▸ **Work request**
Copy all of the data that follows without altering a word.
----------
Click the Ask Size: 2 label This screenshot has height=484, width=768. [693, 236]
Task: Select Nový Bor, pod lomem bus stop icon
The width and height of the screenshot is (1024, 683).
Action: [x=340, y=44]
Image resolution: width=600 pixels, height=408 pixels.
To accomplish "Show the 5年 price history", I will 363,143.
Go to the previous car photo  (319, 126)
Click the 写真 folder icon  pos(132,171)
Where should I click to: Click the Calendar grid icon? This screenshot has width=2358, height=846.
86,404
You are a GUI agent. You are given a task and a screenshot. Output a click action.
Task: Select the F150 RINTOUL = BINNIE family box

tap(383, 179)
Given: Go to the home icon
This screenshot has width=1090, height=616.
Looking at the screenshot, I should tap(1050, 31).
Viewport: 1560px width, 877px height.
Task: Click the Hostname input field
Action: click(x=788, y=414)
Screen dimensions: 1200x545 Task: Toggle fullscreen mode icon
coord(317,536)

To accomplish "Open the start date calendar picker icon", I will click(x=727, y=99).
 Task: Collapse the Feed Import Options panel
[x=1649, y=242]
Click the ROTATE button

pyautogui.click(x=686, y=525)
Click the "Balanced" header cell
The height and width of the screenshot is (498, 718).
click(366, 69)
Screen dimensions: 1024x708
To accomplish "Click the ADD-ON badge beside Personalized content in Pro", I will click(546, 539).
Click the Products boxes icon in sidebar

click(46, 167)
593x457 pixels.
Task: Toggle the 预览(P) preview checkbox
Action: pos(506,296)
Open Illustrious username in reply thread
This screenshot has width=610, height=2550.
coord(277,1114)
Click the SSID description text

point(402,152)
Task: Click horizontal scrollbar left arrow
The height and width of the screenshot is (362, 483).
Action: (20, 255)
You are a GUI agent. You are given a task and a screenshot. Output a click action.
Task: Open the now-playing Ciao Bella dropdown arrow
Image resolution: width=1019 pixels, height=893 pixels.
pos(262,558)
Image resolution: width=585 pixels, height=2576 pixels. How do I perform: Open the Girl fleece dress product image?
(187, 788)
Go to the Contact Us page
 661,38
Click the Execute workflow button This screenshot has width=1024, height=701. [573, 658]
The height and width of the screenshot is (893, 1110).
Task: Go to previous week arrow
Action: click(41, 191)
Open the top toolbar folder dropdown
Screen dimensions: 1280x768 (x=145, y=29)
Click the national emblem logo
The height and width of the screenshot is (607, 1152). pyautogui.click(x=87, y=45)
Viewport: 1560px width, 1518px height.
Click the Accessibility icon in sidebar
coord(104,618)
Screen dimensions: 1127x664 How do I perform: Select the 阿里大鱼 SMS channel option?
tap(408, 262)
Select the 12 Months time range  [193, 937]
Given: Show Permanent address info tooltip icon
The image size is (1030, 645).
----------
▸ **Your solution**
Click the Ask Size: 2 label This screenshot has height=484, width=768. [693, 236]
Task: Select Nový Bor, pod lomem bus stop icon
The width and height of the screenshot is (1024, 683).
Action: [x=340, y=44]
Image resolution: width=600 pixels, height=408 pixels.
To accomplish "Show the 5年 price history", I will 363,143.
Go to the previous car photo  (319, 126)
Click the 写真 folder icon  pos(132,171)
Where should I click to: Click the Calendar grid icon? This screenshot has width=2358, height=846.
86,404
You are a GUI agent. You are given a task and a screenshot. Output a click action.
Task: Select the F150 RINTOUL = BINNIE family box

tap(383, 179)
Given: Go to the home icon
This screenshot has width=1090, height=616.
Looking at the screenshot, I should tap(1050, 31).
Viewport: 1560px width, 877px height.
Task: Click the Hostname input field
Action: click(x=788, y=414)
Screen dimensions: 1200x545 Task: Toggle fullscreen mode icon
coord(317,536)

To accomplish "Open the start date calendar picker icon", I will click(x=727, y=99).
 Task: Collapse the Feed Import Options panel
[x=1649, y=242]
Click the ROTATE button

pyautogui.click(x=686, y=525)
Click the "Balanced" header cell
The height and width of the screenshot is (498, 718).
click(366, 69)
Screen dimensions: 1024x708
To accomplish "Click the ADD-ON badge beside Personalized content in Pro", I will click(546, 539).
Click the Products boxes icon in sidebar

click(46, 167)
593x457 pixels.
Task: Toggle the 预览(P) preview checkbox
Action: pos(506,296)
Open Illustrious username in reply thread
This screenshot has width=610, height=2550.
coord(277,1114)
Click the SSID description text

point(402,152)
Task: Click horizontal scrollbar left arrow
The height and width of the screenshot is (362, 483).
Action: (20, 255)
You are a GUI agent. You are given a task and a screenshot. Output a click action.
Task: Open the now-playing Ciao Bella dropdown arrow
Image resolution: width=1019 pixels, height=893 pixels.
pos(262,558)
Image resolution: width=585 pixels, height=2576 pixels. How do I perform: Open the Girl fleece dress product image?
(187, 788)
Go to the Contact Us page
 661,38
Click the Execute workflow button This screenshot has width=1024, height=701. [573, 658]
The height and width of the screenshot is (893, 1110).
Task: Go to previous week arrow
Action: click(41, 191)
Open the top toolbar folder dropdown
Screen dimensions: 1280x768 (x=145, y=29)
Click the national emblem logo
The height and width of the screenshot is (607, 1152). pyautogui.click(x=87, y=45)
Viewport: 1560px width, 1518px height.
Click the Accessibility icon in sidebar
coord(104,618)
Screen dimensions: 1127x664 How do I perform: Select the 阿里大鱼 SMS channel option?
tap(408, 262)
Select the 12 Months time range  [193, 937]
Given: Show Permanent address info tooltip icon
The image size is (1030, 645).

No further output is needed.